Dari aspek ekonomi, terjadi nilai transaksi antara masyarakat kebun sawit dengan ekonomi di pedesaan dan perkotaan. Nilai transaksi masyarakat kebun sawit dengan masyarakat perkotaan sebesar Rp202,1 triliun per tahun dan masyarakat kebun saiwt dengan ekonomi pedesaaan sebesar Rp59,8 triliun per tahun.

Pertumbuhan perkebunan sawit di setiap daerah berkontribusi menurunkan kemiskinan. Kondisi serupa dialami oleh Malaysia, Thailand, Papua Nugini. ”Jadi, di mana ada perkebunan sawit di situ kemiskinan turun, karena ada tenaga kerja yang masuk ke sana. Tumbuh pusat pertumbuhan ekonomi baru,” tandasnya.

Begitu pula di luar negeri, ada kesempatan kerja yang tercipta di industri hilir negara importir sawit. Penciptaan lapangan kerja mencapai 2,73 juta orang di negara tujuan sawit. Dari sisi income generating sebesar Rp38 triliun untuk program hilirisasi minyak sawit di negara importir.
”Kita (Indonesia, red) negara eksportir mampu meningkatkan kinerja sawit. Begitu pula di negara importir kesempatan kerja meningkat. Itu terjadi di India meningkat, Tiongkok dan Uni Eropa,” ujarnya.

”Sebenarnya UE (Uni Eropa) pura-pura saja menolak sawit.Sebab jika mereka tetap begitu hilang kesempatan kerja di sana, dan pendapatan turun,” papar Tungkot.

Pengamat Kehutanan Dr Bedjo Santoso mengungkapkan, industri kelapa sawit mampu menyerap 16,2 juta orang tenaga kerja. Rinciannya, 4,2 juta tenaga kerja langsung dan 12 juta tenaga kerja tidak langsung. Devisa kelapa sawit pada 2018 sebesar Rp240 trilliun. Kelapa sawit mampu menjadi tulang punggung perekonomian nasional.

”Saya tidak sepakat dengan kebijakan moratorium sawit (Inpres No 8/2018). Aturan ini tidak jelas arahnya dan menggerogoti sawit sebagai tulang punggung ekonomi nasional,” ujarnya.

Bedjo mengatakan, pengembangan kelapa sawit –terutama sawit rakyat– dapat ditempuh melalui pembangunan ekosistem hutan tanaman kelapa sawit yang ramah lingkungan berbasis kearifan lokal. ”Kebijakan pemerintah dalam perkelapasawitan yang kontraproduktif dengan upaya pengentasan kemiskinan perlu ditinjau kembali.

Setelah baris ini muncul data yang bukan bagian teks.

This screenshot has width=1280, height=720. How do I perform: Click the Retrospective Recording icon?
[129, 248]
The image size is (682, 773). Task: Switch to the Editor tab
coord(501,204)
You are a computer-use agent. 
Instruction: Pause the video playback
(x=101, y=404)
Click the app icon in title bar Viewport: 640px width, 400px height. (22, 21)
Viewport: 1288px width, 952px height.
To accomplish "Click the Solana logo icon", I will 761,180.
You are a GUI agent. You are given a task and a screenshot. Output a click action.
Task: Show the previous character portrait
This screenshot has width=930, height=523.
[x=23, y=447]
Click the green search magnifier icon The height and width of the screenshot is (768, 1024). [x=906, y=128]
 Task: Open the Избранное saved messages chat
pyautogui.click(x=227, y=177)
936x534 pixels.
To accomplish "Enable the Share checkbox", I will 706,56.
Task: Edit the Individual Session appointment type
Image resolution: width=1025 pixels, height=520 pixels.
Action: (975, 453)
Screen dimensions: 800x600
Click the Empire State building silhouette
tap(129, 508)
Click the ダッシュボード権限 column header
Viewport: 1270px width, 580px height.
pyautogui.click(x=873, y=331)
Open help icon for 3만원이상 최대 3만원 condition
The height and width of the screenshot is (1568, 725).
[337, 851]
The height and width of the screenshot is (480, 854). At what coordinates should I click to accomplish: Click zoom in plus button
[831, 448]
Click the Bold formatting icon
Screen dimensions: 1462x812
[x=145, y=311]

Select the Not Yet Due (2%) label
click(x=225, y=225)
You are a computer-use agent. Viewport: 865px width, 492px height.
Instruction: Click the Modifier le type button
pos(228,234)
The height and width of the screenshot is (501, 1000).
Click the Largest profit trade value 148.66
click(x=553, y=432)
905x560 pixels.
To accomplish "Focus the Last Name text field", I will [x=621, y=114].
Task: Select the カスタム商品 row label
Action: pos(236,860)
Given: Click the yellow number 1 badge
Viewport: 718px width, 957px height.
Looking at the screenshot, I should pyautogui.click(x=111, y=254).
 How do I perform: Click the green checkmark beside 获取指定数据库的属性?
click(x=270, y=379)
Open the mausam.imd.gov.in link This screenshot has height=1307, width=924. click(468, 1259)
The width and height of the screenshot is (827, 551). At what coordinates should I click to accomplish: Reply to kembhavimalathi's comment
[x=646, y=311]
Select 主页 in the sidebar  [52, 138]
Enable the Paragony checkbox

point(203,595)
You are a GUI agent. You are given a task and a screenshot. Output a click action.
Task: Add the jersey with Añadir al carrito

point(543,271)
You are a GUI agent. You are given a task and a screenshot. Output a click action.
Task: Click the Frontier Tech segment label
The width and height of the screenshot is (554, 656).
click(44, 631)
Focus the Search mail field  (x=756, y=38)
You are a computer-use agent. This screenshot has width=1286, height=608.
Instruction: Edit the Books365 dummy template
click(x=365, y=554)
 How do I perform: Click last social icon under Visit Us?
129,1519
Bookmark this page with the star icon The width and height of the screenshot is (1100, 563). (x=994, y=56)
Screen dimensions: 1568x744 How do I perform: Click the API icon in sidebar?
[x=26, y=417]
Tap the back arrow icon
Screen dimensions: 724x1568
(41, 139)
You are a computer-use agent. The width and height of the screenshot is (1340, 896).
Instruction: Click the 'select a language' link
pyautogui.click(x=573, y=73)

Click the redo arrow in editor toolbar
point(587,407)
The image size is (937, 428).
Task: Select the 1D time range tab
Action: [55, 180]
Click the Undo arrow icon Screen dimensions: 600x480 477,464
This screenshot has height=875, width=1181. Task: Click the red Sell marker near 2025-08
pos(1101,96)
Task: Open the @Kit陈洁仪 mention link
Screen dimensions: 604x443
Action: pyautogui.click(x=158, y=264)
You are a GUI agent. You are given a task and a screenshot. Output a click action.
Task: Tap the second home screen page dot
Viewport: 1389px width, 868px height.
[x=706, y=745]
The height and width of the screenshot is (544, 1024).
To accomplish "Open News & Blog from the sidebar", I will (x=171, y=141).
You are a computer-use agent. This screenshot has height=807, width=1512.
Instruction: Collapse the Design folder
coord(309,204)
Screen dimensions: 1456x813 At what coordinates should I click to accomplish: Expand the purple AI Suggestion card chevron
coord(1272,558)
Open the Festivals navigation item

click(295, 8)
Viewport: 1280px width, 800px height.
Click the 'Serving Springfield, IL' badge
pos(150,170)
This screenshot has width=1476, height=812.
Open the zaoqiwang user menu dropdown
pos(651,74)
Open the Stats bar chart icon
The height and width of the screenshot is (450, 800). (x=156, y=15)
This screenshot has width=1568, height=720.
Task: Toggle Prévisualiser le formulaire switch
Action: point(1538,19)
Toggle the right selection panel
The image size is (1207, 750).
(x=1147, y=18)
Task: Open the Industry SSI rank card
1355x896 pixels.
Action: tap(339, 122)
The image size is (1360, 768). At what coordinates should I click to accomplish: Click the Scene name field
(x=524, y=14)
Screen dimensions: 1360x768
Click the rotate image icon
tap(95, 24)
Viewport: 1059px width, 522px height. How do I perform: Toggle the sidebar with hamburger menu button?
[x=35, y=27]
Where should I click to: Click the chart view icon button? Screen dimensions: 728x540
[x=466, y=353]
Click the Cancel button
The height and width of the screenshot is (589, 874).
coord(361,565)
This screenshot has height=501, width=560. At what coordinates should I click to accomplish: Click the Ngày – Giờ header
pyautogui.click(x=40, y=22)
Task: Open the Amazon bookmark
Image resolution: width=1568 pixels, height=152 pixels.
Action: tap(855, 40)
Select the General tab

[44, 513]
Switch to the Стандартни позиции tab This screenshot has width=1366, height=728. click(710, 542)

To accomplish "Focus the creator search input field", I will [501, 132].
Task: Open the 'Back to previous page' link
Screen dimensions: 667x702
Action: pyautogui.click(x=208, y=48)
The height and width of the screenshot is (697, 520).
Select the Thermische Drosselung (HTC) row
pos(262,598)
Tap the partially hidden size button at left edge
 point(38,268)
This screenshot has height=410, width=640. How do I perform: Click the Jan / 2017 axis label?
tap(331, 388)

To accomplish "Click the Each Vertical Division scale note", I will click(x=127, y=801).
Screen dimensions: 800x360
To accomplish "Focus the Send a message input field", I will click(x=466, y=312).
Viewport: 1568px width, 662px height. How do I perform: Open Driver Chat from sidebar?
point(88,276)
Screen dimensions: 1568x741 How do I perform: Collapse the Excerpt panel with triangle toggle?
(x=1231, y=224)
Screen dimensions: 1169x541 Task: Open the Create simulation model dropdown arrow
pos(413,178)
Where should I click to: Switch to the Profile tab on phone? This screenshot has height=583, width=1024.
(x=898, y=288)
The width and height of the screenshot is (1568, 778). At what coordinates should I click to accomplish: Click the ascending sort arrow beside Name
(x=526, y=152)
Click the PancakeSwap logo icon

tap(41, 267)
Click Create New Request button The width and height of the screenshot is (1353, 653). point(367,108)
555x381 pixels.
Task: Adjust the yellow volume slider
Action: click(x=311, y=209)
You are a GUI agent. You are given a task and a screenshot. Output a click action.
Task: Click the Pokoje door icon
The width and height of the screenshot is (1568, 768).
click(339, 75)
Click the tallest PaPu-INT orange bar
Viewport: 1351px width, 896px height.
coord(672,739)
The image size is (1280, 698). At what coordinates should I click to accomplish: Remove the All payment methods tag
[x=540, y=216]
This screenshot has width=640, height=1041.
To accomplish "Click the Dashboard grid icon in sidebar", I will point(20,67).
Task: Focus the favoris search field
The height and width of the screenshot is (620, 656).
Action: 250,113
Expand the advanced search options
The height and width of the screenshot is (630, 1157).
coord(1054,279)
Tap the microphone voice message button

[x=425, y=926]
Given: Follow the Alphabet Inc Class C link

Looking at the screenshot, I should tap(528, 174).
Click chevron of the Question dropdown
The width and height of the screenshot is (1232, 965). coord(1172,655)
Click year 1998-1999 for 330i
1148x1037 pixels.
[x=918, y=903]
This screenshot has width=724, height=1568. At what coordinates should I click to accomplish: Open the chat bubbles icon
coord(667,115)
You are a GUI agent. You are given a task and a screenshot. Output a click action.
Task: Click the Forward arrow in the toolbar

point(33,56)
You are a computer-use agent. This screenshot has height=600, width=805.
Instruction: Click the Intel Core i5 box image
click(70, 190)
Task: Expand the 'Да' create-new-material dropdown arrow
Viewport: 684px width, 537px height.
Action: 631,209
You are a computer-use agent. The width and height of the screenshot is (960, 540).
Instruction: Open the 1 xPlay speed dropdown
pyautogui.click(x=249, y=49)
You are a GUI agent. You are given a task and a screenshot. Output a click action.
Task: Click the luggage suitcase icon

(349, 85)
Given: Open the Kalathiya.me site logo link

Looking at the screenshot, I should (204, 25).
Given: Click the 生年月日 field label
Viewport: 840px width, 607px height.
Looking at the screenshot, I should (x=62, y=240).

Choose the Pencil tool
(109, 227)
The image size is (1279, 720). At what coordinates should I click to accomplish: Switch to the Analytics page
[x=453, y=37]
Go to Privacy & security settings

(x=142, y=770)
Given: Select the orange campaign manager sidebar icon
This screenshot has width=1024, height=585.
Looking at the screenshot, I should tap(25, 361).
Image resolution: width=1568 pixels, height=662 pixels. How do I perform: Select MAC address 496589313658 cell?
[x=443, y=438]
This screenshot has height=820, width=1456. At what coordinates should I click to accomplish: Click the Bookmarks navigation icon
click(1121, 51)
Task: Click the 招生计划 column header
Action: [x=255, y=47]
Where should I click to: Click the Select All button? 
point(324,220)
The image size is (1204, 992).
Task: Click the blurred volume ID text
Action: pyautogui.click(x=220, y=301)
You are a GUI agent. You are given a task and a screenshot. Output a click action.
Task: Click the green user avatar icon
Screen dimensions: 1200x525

Ini agar sesuai prioritas kepentingan nasional,” jelasnya.

Direktur Tanaman Tahunan dan Penyegar Ditjen Perkebunan Heru Tri Widarto menyebut total luas lahan sawit 16,38 juta hectare (ha). Dari jumlah tersebut, luas perkebunan sawit rakyat 6,72 juta ha. Sementara itu, potensi peremajaan sawit rakyat 2,78 juta ha dengan sebaran dominan di Sumatera dan Kalimantan. ”Target PSR periode 2020-2022 tumbuh 180 ribu ha setiap tahun. Targetnya di 21 provinsi dan 108 kabupaten/kota,” tandasnya.

Secara keseluruhan Ditjen Perkebunan menargetkan nilai ekspor komoditas utama , andalan dan pengembangan perkebunan periode 2020-2024 sebesar USD74,31 milliar atau setara Rp1.040,33 trilliun.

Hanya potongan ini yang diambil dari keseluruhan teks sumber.